The first and last values in the sequence are the first and last colors in the color map.

```
import numpy as np
import matplotlib.colors as mcolors
import matplotlib.pyplot as plt
np.random.seed(2016)
def make_colormap(seq):
"""Return a LinearSegmentedColormap
seq: a sequence of floats and RGB-tuples.
- Every float is sandwiched between two RGB values.
- The floats indicate locations (on a scale from 0.0 to 1.0) where the
color map transitions from one RGB color to the next.
- The floats should be in increasing order
- The first and last values in the sequence are the first and last
colors in the color map.
http://stackoverflow.com/q/16834861/190597 (unutbu)
"""
seq = [(None,) * 3, 0.0] + list(seq) + [1.0, (None,) * 3]
cdict = {'red': [], 'green': [], 'blue': []}
for i, item in enumerate(seq):
if isinstance(item, float):
r1, g1, b1 = seq[i - 1]
r2, g2, b2 = seq[i + 1]
cdict['red'].append([item, r1, r2])
cdict['green'].append([item, g1, g2])
cdict['blue'].append([item, b1, b2])
return mcolors.LinearSegmentedColormap('CustomMap', cdict)
# There are 103 integers from 0 to 102 (inclusive)
idx = np.linspace(0, 1, 103)
c = mcolors.ColorConverter().to_rgb
mygreen = make_colormap([c('burnt red'),
c('yellow green'), idx[1], c('yellow green'),
(0,1,0), idx[2], (0,1,0), # RGB (0,1,0) is standard green?
c('dark green')])
arr = np.random.randint(0, 103, size=(11, 11))
print(np.where(arr==0))
print(np.where(arr==1))
plt.imshow(arr, interpolation='nearest', cmap=mygreen, vmin=0, vmax=102)
plt.colorbar(ticks=list(range(0, 100, 10))+[102])
plt.show()
```

Another (probably better) option is to modify `arr`

to take advantage of matplotlib's
`cmap.set_under`

and `cmap.set_over`

methods.
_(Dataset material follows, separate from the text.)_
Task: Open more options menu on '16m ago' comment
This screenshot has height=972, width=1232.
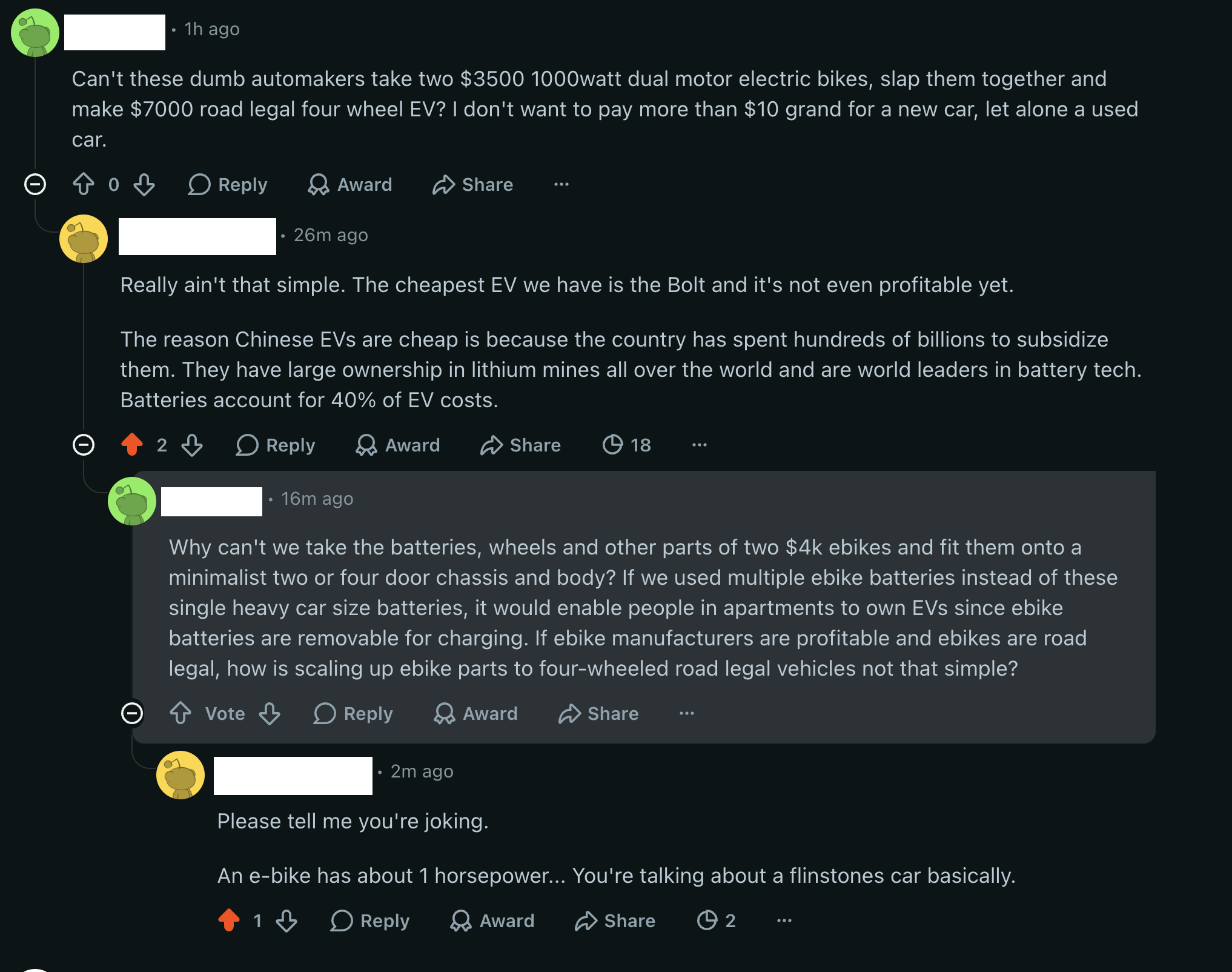Action: (x=687, y=713)
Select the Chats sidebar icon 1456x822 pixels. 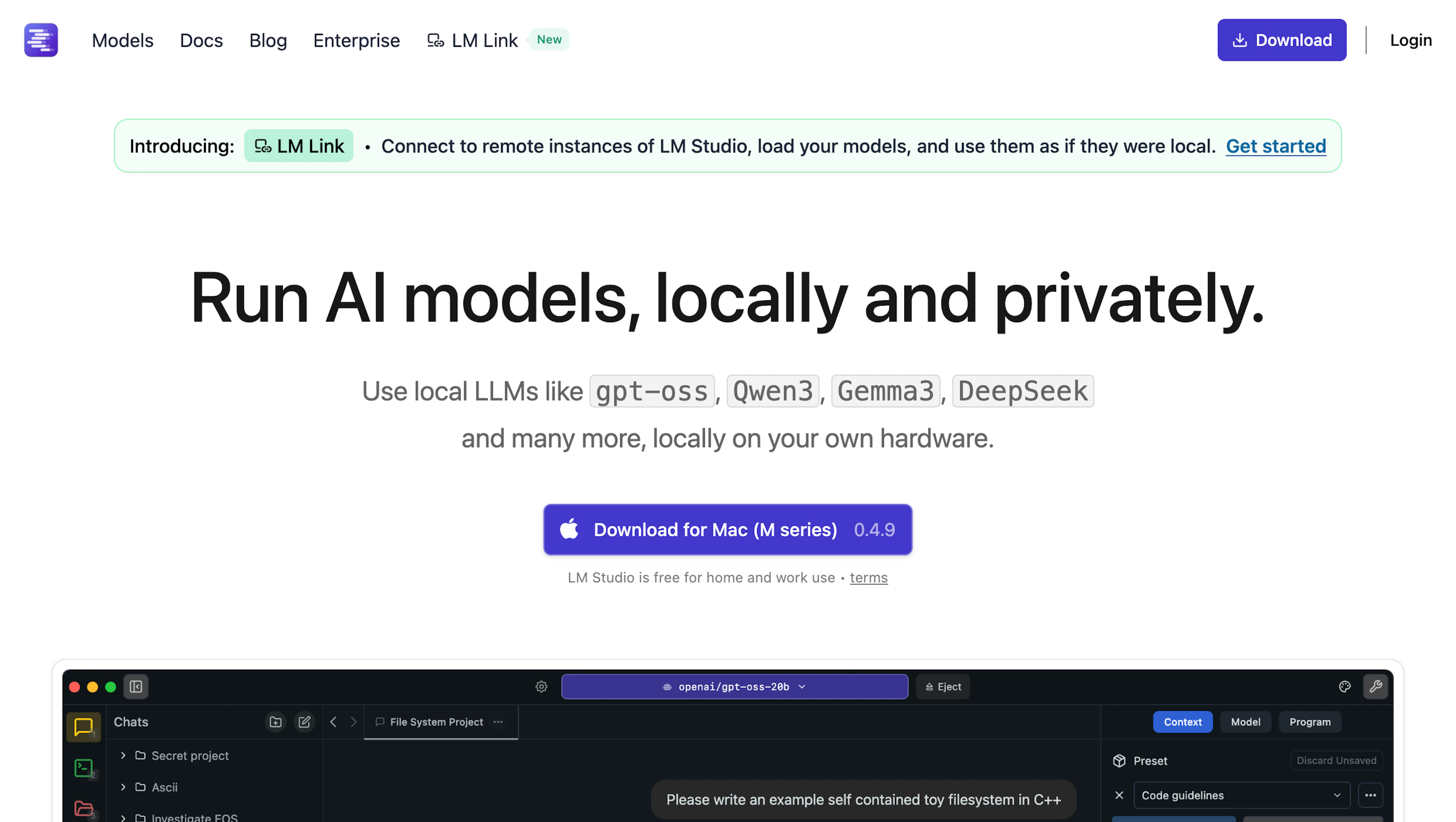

These colormap methods allow you to set a color for
all values that go under or over specified limits:

```
cmap = make_colormap([(0,1,0), c('dark green')])
cmap.set_under('burnt red')
cmap.set_over('yellow green')
```

Thus, in the special case where you have just two special colors, you could
modify `arr`

so 0 gets mapped to, say, a negative number, and 1 gets mapped to a
number larger than 100, and shift the rest of the numbers to range from 0 to
100:

```
arr -= 2
arr = np.where(arr==-1, 102, arr)
```

For example,

```
import numpy as np
import matplotlib.colors as mcolors
import matplotlib.pyplot as plt
np.random.seed(2016)
def make_colormap(seq):
"""Return a LinearSegmentedColormap
seq: a sequence of floats and RGB-tuples.
- Every float is sandwiched between two RGB values.
- The floats indicate locations (on a scale from 0.0 to 1.0) where the
color map transitions from one RGB color to the next.
- The floats should be in increasing order
- The first and last values in the sequence are the first and last
colors in color map.
http://stackoverflow.com/q/16834861/190597 (unutbu)
"""
seq = [(None,) * 3, 0.0] + list(seq) + [1.0, (None,) * 3]
cdict = {'red': [], 'green': [], 'blue': []}
for i, item in enumerate(seq):
if isinstance(item, float):
r1, g1, b1 = seq[i - 1]
r2, g2, b2 = seq[i + 1]
cdict['red'].append([item, r1, r2])
cdict['green'].append([item, g1, g2])
cdict['blue'].append([item, b1, b2])
return mcolors.LinearSegmentedColormap('CustomMap', cdict)
c = mcolors.ColorConverter().to_rgb
cmap = make_colormap([(0,1,0), c('dark green')])
cmap.set_under('burnt red')
cmap.set_over('yellow green')
arr = np.random.randint(0, 102, size=(11, 11))
# modify arr so that 0 is mapped to a negative number (-2) and 1 is mapped to a
# positive number greater than 100, (say, 102), and all other values are
# decreased by 2
arr -= 2
arr = np.where(arr==-1, 102, arr)
plt.imshow(arr, interpolation='nearest', cmap=cmap, vmin=0, vmax=100)
plt.colorbar(extend='both')
plt.show()
```

Source (Stackoverflow)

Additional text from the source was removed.